Start PASSAGE SHOWN

The real difference is performance. Numpy data structures perform better in:
* Size - Numpy data structures take up less space
* Performance - they have a need for speed and are faster than lists
* Functionality - Scipy and Numpy have optimized functions such as linear algebra operations built in:

In [None]:
# Pure python with list comprehension
resistances = [10.1, 15.1, 9.5]
currents = [1.2, 2.4, 5.2]
print(type(resistances))
voltages = [R * I for R, I in zip(resistances, currents)]
voltages

In [None]:
R = np.array([10.1, 15.1, 9.5]); I = np.array([1.2, 2.4, 5.2])
print(type(R))
V = R * I
V

In [None]:
%%timeit
voltages = [R * I for R, I in zip(resistances, currents)]
voltages

In [None]:
%%timeit
V = R * I
V

### Increasing the size of the arrays

In [None]:
R = np.arange(1000)
I = np.arange(1000)/10

#### Using lists

In [None]:
# Using tolist method from numpy
resistances = R.tolist()
currents = I.tolist()
print(type(resistances))

End PASSAGE SHOWN
Start GIVEN INFORMATION

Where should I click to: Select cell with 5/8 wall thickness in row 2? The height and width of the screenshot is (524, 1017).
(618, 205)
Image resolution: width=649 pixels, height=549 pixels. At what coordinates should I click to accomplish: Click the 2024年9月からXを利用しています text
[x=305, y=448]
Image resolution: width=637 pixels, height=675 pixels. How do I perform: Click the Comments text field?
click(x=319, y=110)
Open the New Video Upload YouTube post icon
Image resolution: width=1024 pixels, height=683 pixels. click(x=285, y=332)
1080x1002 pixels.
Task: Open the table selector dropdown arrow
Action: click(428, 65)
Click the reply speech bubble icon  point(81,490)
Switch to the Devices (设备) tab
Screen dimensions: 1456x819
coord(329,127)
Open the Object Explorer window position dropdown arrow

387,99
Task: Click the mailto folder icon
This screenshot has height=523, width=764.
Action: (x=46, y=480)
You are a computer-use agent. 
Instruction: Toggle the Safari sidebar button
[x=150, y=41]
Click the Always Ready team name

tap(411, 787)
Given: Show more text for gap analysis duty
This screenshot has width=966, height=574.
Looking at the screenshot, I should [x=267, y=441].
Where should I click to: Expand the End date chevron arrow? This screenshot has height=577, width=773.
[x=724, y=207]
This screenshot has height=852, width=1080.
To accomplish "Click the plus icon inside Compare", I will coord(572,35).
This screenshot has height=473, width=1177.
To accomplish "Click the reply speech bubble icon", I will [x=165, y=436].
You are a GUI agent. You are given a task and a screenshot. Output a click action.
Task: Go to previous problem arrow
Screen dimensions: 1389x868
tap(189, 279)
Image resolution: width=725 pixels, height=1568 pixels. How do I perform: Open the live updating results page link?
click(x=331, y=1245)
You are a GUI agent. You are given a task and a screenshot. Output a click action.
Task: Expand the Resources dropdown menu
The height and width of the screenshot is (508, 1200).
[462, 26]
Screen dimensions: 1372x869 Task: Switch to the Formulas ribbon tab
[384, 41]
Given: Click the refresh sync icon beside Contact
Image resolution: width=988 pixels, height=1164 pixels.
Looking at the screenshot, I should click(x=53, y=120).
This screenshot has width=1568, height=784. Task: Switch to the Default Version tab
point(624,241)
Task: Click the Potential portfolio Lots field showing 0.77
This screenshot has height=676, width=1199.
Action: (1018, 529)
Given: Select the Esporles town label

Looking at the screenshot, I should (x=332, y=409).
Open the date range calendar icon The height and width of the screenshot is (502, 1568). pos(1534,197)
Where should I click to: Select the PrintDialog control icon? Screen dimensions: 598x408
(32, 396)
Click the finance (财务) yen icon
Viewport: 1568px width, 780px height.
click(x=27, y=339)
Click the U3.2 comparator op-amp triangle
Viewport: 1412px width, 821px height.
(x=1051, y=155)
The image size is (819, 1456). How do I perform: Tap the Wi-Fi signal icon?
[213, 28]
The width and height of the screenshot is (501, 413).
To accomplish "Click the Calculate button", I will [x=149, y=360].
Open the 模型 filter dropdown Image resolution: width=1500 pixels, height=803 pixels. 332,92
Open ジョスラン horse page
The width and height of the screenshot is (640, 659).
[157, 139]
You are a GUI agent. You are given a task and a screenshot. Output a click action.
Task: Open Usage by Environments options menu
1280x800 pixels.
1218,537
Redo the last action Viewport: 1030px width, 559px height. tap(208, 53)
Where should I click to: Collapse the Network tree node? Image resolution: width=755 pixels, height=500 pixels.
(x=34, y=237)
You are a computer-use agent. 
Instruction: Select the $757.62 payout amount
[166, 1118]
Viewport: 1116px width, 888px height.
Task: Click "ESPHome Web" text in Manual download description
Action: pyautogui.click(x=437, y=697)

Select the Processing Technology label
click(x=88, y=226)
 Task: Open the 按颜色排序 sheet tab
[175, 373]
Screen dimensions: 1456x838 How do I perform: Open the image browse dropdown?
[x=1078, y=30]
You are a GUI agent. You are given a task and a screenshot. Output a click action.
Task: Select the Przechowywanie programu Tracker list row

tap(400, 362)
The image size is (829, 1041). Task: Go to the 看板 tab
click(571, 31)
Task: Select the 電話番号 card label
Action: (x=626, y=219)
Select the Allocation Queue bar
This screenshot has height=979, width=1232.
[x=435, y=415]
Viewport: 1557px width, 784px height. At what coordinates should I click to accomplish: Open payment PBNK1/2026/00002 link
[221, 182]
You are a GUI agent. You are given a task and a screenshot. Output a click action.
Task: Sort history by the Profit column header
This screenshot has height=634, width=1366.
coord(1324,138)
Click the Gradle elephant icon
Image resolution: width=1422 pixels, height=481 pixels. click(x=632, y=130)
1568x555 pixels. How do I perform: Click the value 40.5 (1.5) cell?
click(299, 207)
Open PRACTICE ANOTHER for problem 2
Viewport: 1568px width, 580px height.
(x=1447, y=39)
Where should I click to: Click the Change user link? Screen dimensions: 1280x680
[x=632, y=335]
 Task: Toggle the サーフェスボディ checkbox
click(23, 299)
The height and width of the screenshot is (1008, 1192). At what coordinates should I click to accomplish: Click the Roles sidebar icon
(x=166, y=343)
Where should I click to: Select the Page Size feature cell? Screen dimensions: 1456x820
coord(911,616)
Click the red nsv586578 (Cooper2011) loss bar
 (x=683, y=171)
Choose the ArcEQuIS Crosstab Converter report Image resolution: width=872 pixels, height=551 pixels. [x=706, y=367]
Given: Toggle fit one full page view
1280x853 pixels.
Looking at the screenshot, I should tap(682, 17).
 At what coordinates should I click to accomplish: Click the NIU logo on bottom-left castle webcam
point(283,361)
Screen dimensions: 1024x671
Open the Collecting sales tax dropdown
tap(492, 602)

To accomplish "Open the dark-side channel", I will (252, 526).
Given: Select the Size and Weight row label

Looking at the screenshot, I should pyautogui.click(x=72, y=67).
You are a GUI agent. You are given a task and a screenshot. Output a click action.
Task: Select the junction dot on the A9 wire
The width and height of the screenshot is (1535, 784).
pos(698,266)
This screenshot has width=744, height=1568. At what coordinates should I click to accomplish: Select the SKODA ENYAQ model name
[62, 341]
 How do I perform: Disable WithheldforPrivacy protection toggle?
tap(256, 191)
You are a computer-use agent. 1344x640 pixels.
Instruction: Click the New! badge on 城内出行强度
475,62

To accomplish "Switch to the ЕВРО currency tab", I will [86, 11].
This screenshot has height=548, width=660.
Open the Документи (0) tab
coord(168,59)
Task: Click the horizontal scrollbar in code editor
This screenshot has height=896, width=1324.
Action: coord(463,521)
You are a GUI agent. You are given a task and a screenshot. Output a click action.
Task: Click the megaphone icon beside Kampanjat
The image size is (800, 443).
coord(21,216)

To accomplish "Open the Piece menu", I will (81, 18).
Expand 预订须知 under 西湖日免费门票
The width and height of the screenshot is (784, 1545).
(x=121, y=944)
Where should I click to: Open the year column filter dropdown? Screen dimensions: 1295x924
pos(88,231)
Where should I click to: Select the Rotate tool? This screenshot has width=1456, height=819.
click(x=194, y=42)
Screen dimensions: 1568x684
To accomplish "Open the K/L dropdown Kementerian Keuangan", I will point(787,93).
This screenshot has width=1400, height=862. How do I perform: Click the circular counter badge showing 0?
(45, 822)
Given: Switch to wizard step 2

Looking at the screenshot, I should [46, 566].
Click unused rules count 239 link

End GIVEN INFORMATION

## STATED GOAL 1:
Shift the answers in the entries starting at the line containing "Click the U3.2 comparator op-amp triangle" and stopping after the line containing "(x=34, y=237)" by adding 87 to every coordinate. Write out those lines in full, requests included, and leave everything other than the answer coordinates unchanged.
## STATED GOAL 2:
Supply the next part of the notebook comparing Python lists with NumPy arrays, picking up after its final line.

## TASK ANSWER 1:
Click the U3.2 comparator op-amp triangle
Viewport: 1412px width, 821px height.
(x=1138, y=242)
The image size is (819, 1456). How do I perform: Tap the Wi-Fi signal icon?
[300, 115]
The width and height of the screenshot is (501, 413).
To accomplish "Click the Calculate button", I will [x=236, y=447].
Open the 模型 filter dropdown Image resolution: width=1500 pixels, height=803 pixels. 419,179
Open ジョスラン horse page
The width and height of the screenshot is (640, 659).
[244, 226]
You are a GUI agent. You are given a task and a screenshot. Output a click action.
Task: Open Usage by Environments options menu
1280x800 pixels.
1305,624
Redo the last action Viewport: 1030px width, 559px height. tap(295, 140)
Where should I click to: Collapse the Network tree node? Image resolution: width=755 pixels, height=500 pixels.
(x=121, y=324)

## TASK ANSWER 2:
In [None]:
%%timeit
voltages = [R * I for R, I in zip(resistances, currents)]
voltages

In [None]:
# Using list built-in method
resistances = list(R)
currents = list(I)
print(type(resistances))

In [None]:
%%timeit
voltages = [R * I for R, I in zip(resistances, currents)]
voltages

#### Using numpy

In [None]:
%%timeit
V = R * I
V

In [None]:
?type

In [None]:
help(type)

### Finding the point with the smallest distance

In [None]:
import math

def euclidean_distance(p1, p2):
    return math.sqrt((p1[0] - p2[0])**2 + (p1[1] - p2[1])**2)

point = (1, 2)
points = [(3, 2), (4, 2), (3, 0)]

min_distance = float('inf')
for other in points:
    distance = euclidean_distance(point, other)
    if distance < min_distance:
        closest = other
        min_distance = distance 

print(min_distance, closest)

In [None]:
?euclidean_distance

In [None]:
point = np.array([1, 2])
points = np.array([(3, 2), (4, 2), (3, 0)])

distance = np.linalg.norm(point - points, axis=1) ## Rows (see below)
idx = np.argmin(distance)

print(distance[idx], points[idx])

In [None]:
# np.arange
# .reshape
x = np.arange(12).reshape((3,4))
x

In [None]:
## Rows
x.sum(axis=1)

In [None]:
## Columns
x.sum(axis=0)

## Small examples timings

In [None]:
def mean(data):   
    n = 0
    total = 0.0
    
    if len(data) < 2:
        return float('nan')

    for value in data:
        n += 1
        total += value

    return total / n

In [None]:
%%timeit

l = list(range(2000))  # list with elements with values from 0,...,1999
mean(l)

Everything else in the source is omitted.